An Irish classic and one of the nation’s best loved plays, Sive has passion and tragedy, all told with John B’s lyrical dialogue and great Irish humour.

“It’s a brilliant play, a true classic, you could nearly see Sive all year round in this country it’s so loved by groups and audiences alike,” says Diarmuid McGuinness, who plays Mike Glavin, Sive’s uncle.

“Mike is a conflicted character, not knowing the right thing to do by anybody. Sive’s aunt Mena and a matchmaker Thomasheen try to match her with this older man called Sean Dóta. Mike is against the match initially, but when he finds out that a younger lad, Liam Scuab, is interested in Sive, he starts to think the match with Seán Dóta could be the lesser of two evils.

“He’s torn between what’s right and Mena and Thomasheen’s greed for the money they’ll get if the match goes through. He’s taken advantage of and manipulated as the play goes on, so it’s a really interesting part to play.

“It’s sad really, and shows the mistakes that people make trying to do the right thing by each other.”

There is much needed comic relief provided in the form of two “tinkers”, Carthalawn and Pats Bocock, said Aidan O’Rourke, who plays Carthalawn.

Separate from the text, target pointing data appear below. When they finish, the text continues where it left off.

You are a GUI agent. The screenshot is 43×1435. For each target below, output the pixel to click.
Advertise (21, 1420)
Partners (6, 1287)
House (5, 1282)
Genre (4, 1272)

“My character is a singing part, I don’t actually speak at all, any time I speak up, or sing in my case, I’m a little bit of storyteller as to what’s going on,” said Aidan. “I have a little bit of a dig at certain characters sometimes, and in tense situations we enter and lighten the mood with a bit of humour.

“It’s a fantastic part, I’m really enjoying it, and I get to play the bodhrán as well, which is something I’ve never done before. Two months ago, there was never a bodhrán in the house and now there’s three of them here,” said Aidan, who has been in a band for years.

“I’ve played music for a good portion of my life, mostly guitar music, electric and acoustic, so it’s interesting to play a percussion instrument like the bodhrán. I’m really enjoying the instrument, and I bought myself one to have one in the house because I’m really enjoying it as a hobby now.”

Aidan said that it’s has been great to get back on stage after lockdown.

“The last thing I did was Valley of the Squinting Windows, in 2019, so there’s been of a void there with lockdown and theatre seemed to be one of the slowest things to come back.

“Everything else was starting to open up, like pubs and cinema, but drama seemed to be one of the slowest things to re-emerge from sleep. And it’s great to get into a new theatre like the Backstage and meet new people.”

Sive runs Thursday March 30 to Saturday April 1 at 8pm. Tickets are available from and at 043 334 7888.